Korematsu, Fred (1919-2005), became a leading figure in the civil rights struggles of Japanese Americans during World War II (1939-1945). In 1942, Korematsu, a 23-year-old California-born son of Japanese immigrants, was arrested for defying the United States government’s forced internment of tens of thousands of Japanese Americans. Korematsu challenged the government’s policy in a lawsuit that reached the Supreme Court of the United States . In 1944, the court ruled against Korematsu, stating that it was legal for the government to forcibly detain persons of Japanese heritage during the war. The court overturned the ruling in 2018, 13 years after Korematsu’s death.
The Japanese surprise attack on Pearl Harbor , Hawaii, in December 1941, caused great shock and fear throughout the United States. Many Americans came to view people of Japanese descent in the United States as potentially dangerous and disloyal. In February 1942, U.S. President Franklin D. Roosevelt signed an executive order authorizing the military to remove more than 110,000 Japanese immigrants and their U.S.-born children from their homes in the Pacific Coast States and Arizona.
Fred Toyosaburo Korematsu was born on Jan. 30, 1919, in Oakland , California. His parents were Japanese immigrants who operated a plant nursery business in Oakland. As a young adult, Korematsu registered for the draft. However, he did not qualify to join the military for medical reasons at that time, because he had an ulcer. He became a ship welder. As tension between the United States and Japan mounted in late 1941, he was fired from his job. He believed that he had been fired because of his Japanese ancestry. In the spring of 1942, Korematsu ignored Roosevelt’s order that sent his family and thousands of other Japanese Americans to internment camps in the Western United States.
Korematsu made several efforts to avoid internment. He underwent minor plastic surgery to try to hide his ethnicity. He also lived under a fake name and claimed Spanish and Hawaiian descent. In May 1942, police arrested Korematsu on the suspicion that he was Japanese. Lawyers for the American Civil Liberties Union, who believed the internment policy was unconstitutional, agreed to take Korematsu’s case. In September, Korematsu was convicted under a federal law that made it a crime to defy the executive order. He was sent to live with his family in internment camps in California and Utah.
In late 1942, authorities granted Korematsu temporary leave to work outside the internment camp. He received an indefinite leave in early 1944. Korematsu and his lawyers continued to appeal his conviction until the case reached the Supreme Court. In December 1944, in the case Korematsu v. United States, the court ruled that the government was within its rights to remove persons of Japanese ancestry from areas threatened by Japanese attack during the war.

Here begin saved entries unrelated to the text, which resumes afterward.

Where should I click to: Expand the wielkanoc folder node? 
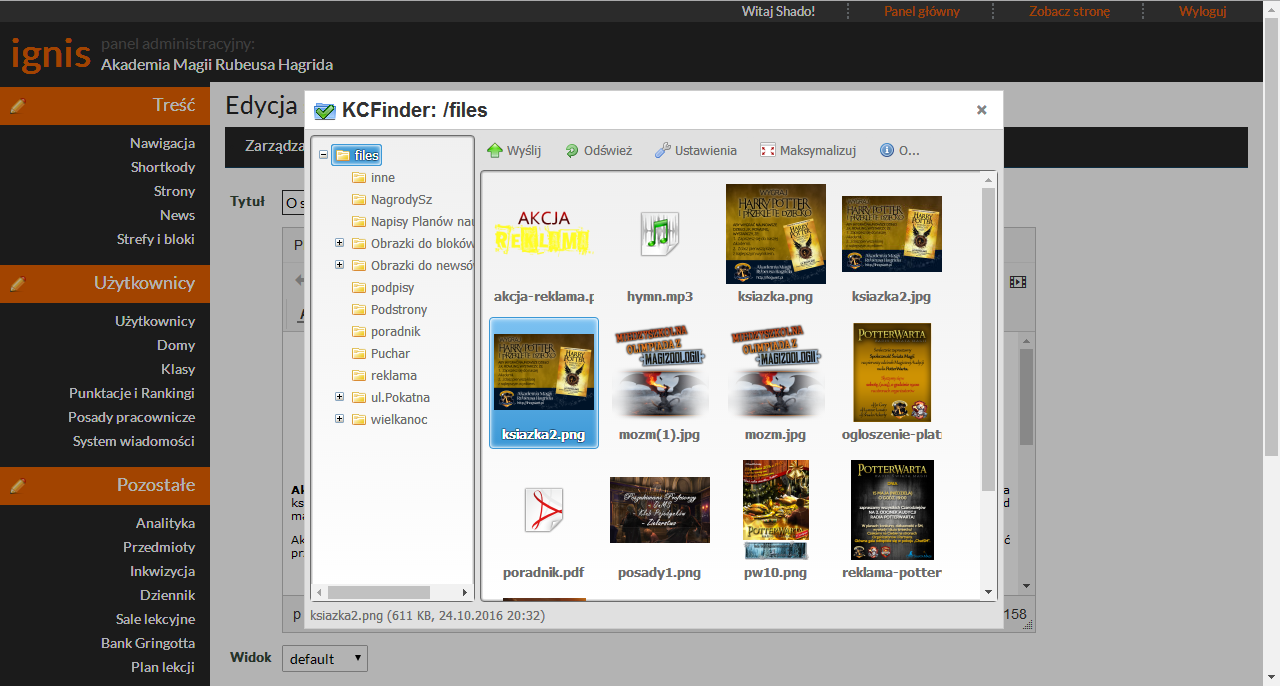click(x=340, y=419)

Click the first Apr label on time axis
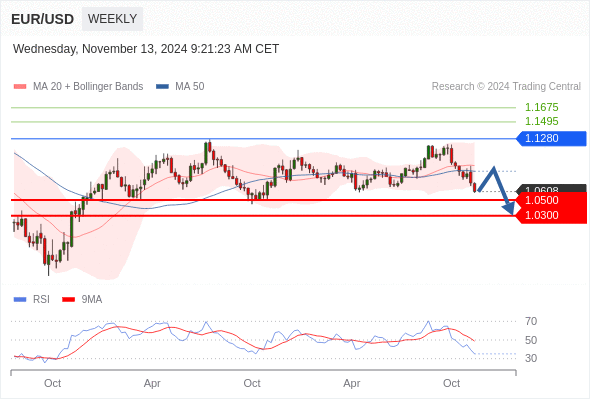pyautogui.click(x=152, y=383)
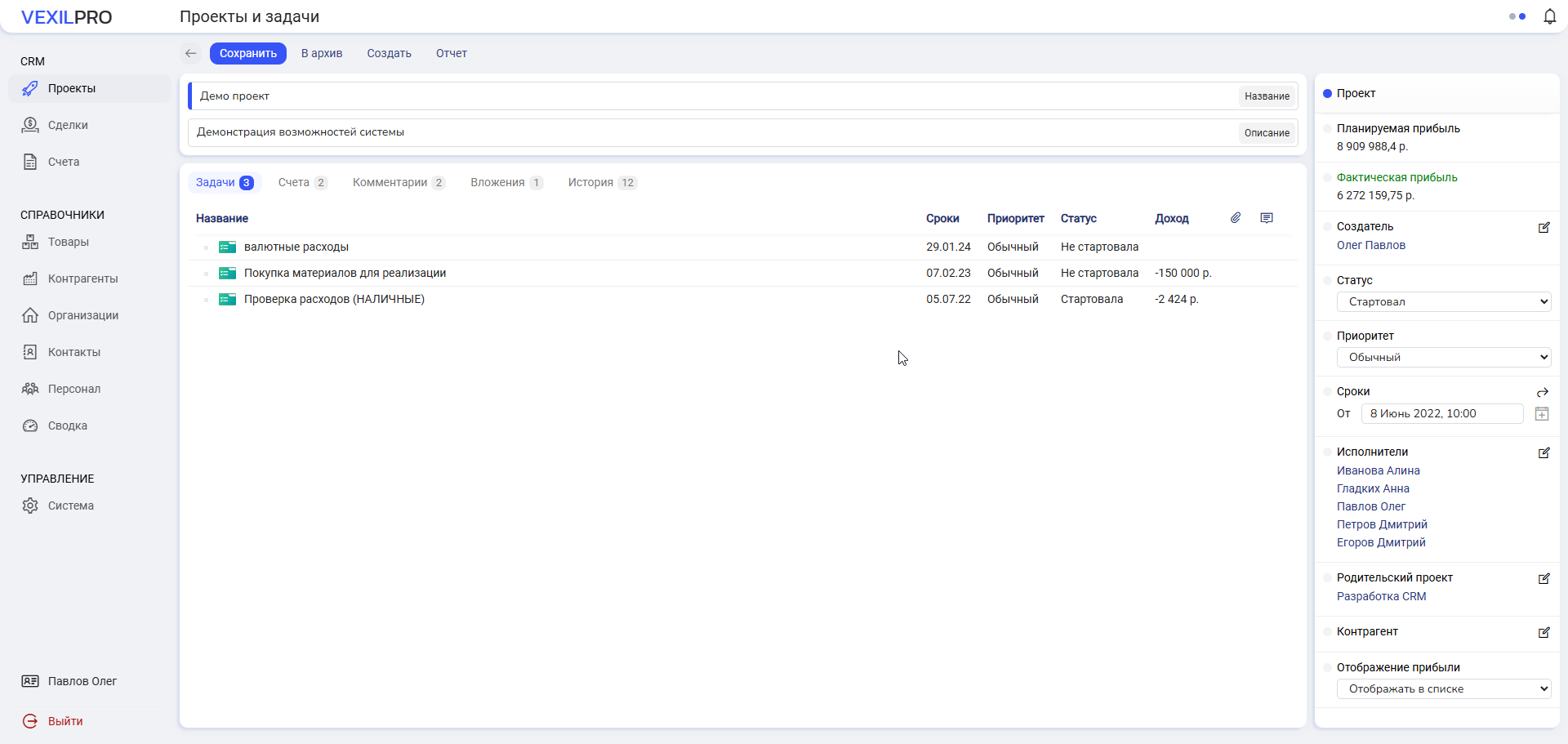Click the attachments paperclip column icon
1568x744 pixels.
click(1236, 218)
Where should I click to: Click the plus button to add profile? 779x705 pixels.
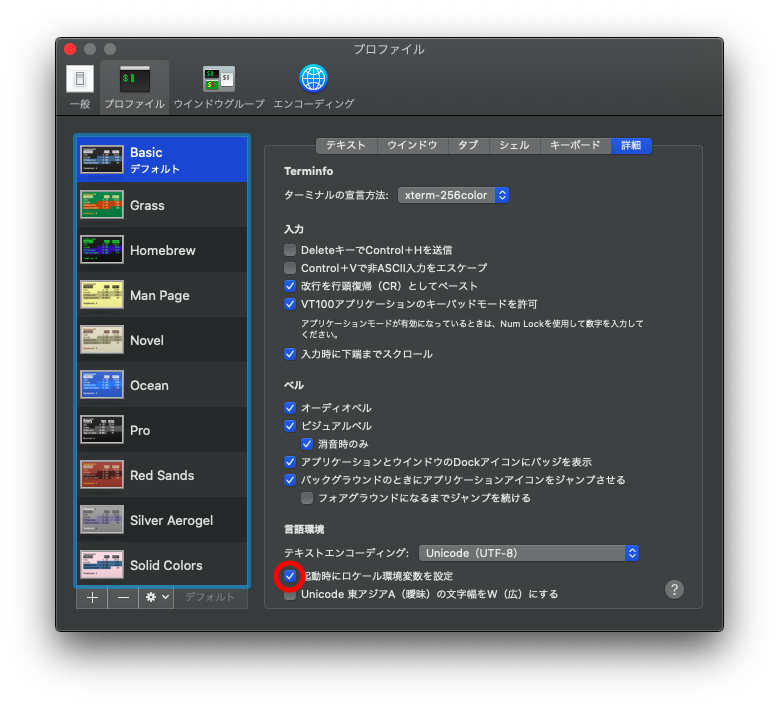click(x=92, y=597)
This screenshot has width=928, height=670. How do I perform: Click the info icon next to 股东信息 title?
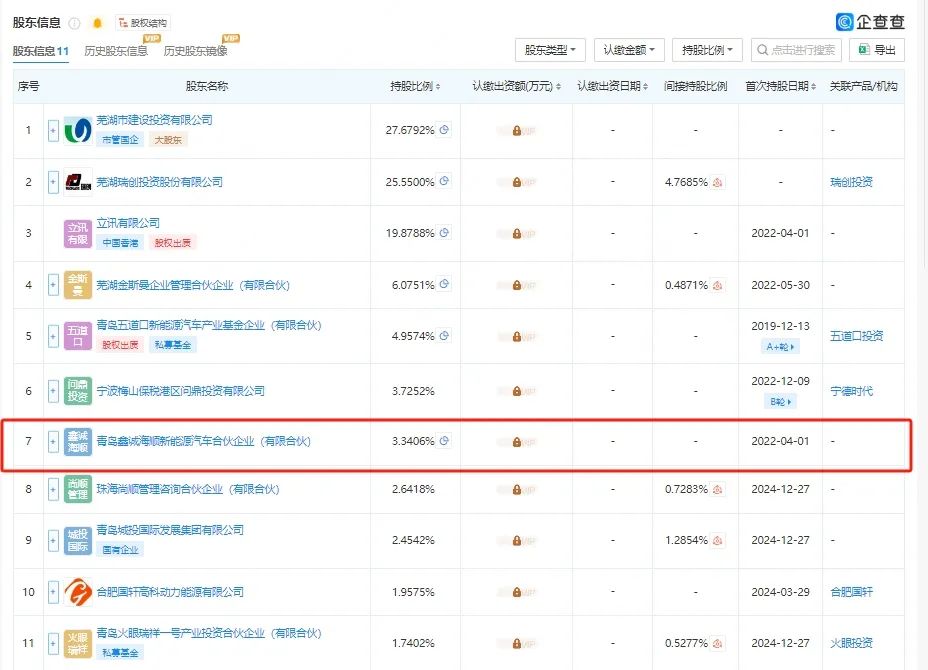pos(74,23)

Korematsu later returned to California and worked as a drafter—that is, a maker of technical drawings. In 1983, a legal team filed a petition for a writ (formal written order) that would reverse the earlier decision based on an error in fact. It charged the U.S. government with presenting false information about Korematsu’s case during its arguments in the 1940’s. Later in 1983, a Congressional commission stated that the government’s internment policies toward Japanese Americans had been a result of “race prejudice, war hysteria and a failure of political leadership.” A federal judge vacated (legally canceled) Korematsu’s criminal conviction in November 1983. Korematsu soon began working as an activist for civil rights issues.
In 1998, President Bill Clinton awarded Korematsu the Presidential Medal of Freedom , the highest civilian honor awarded by the president of the United States. Korematsu died on March 30, 2005, in Marin County, California. In 2010, the state of California recognized Korematsu by naming January 30 as “Fred Korematsu Day of Civil Liberties and the Constitution.” In the following years, a number of other states joined California in honoring Korematsu’s civil rights legacy on January 30—his birthdate. In June 2018, the Supreme Court overruled its 1944 Korematsu decision. Chief Justice John Roberts , speaking for the majority, said that “the forcible relocation of U.S. citizens to concentration camps, solely and explicitly on the basis of race, is objectively unlawful and outside the scope of Presidential authority.”